### [INSTRUCCIONES A SEGUIR]
Responde estas preguntas a partir del texto fuente:
1. ¿Cuántos nombres responsables había que facilitar al Gobierno Civil para inscribir la entidad en el Registro?
2. ¿Quién figuraba como presidente en la Junta de constitución inicial?
3. ¿Qué parentesco tenía Carlos Pla con quien narra?

### [TEXTO FUENTE]
========

Pero, a pesar de todos estos entusiasmos y apoyos, costó grandes esfuerzos y sacrificios organizar todo el tinglado, arrancando desde cero: nuevo local, nueva junta; para inscribir la entidad en el Registro teníamos que facilitar al Gobierno Civil quince nombres responsables, con todas sus circunstancias, pero dado que el Gobernador Civil junto con todas las demás autoridades nos eran hostiles, considerándonos contrarios a la República, creímos conveniente escurrir el bulto, presentando la Junta de constitución inicial a base de nombres de los más viejos del pueblo, con D. José Moscardó, como presidente, Borredá (que había sido presidente del Casino); el tío Ximo Pla, hermano de mi abuelo ; Carlos Pla, hermano de mi madre y así hasta quince, entre parientes y conocidos de unos y otros que ya andaban de los 60 para arriba. De este modo, cuando se armara cualquier follón, del que ellos por lo general no estarían ni enterados, quedarían exculpados y sobreseídos con sola su presencia. Este plan a la larga nos dio buen resultado.

========

### [FILAS SIN PROCESAR]

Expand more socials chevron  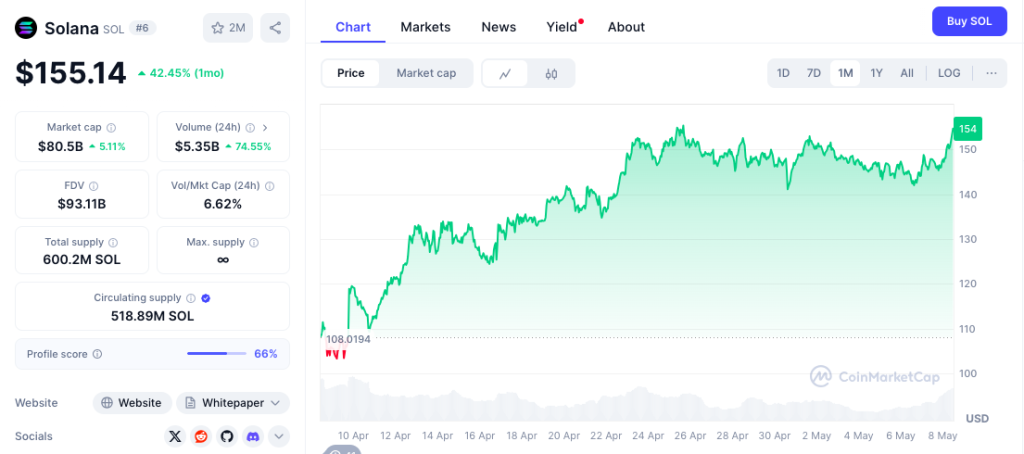click(279, 436)
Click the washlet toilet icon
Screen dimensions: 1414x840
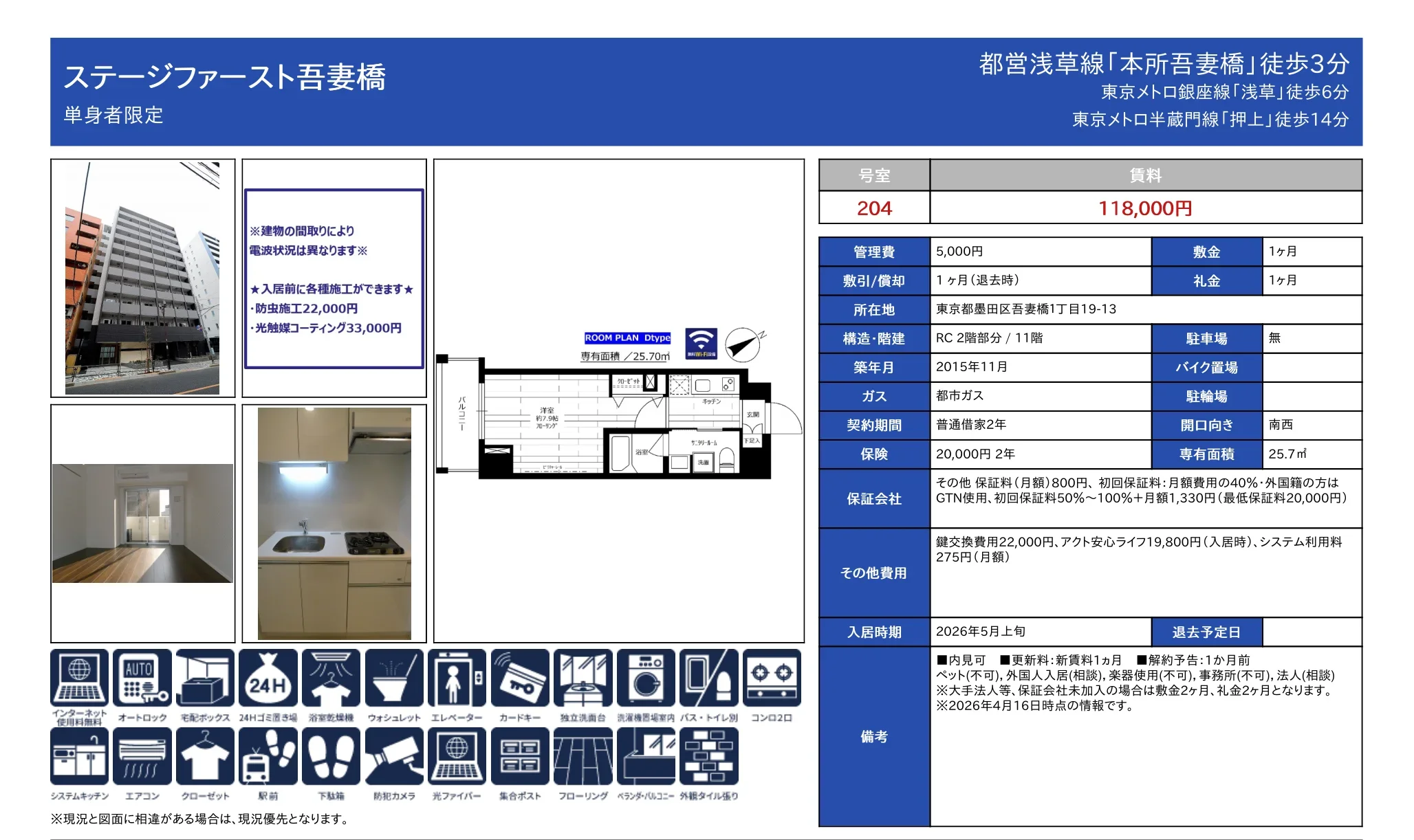point(394,678)
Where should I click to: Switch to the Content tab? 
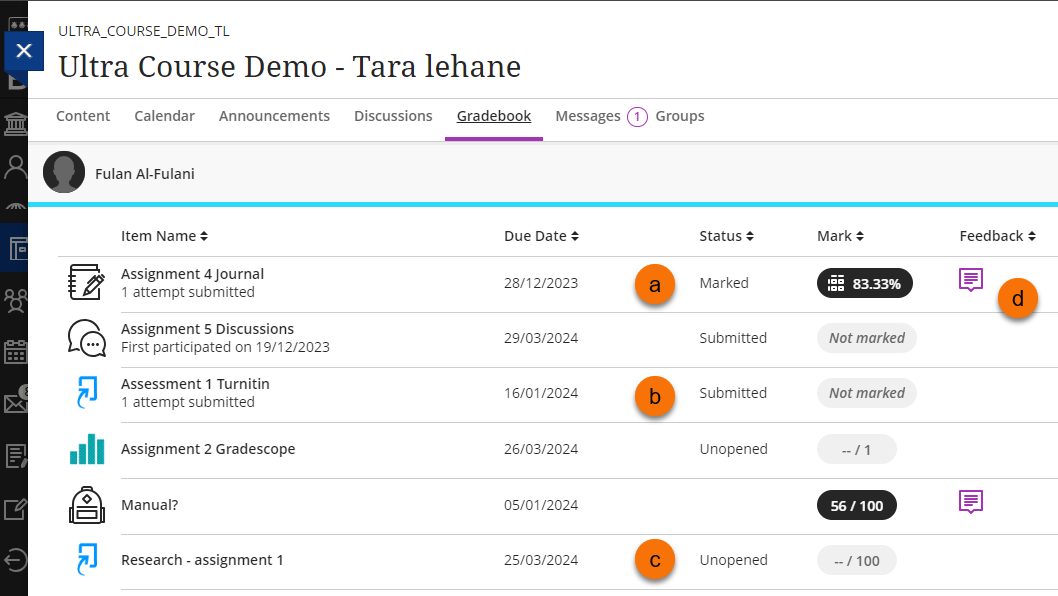coord(83,116)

========

### [EJERCICIO RESUELTO]
1. Quince.
2. D. José Moscardó.
3. Era hermano de su madre.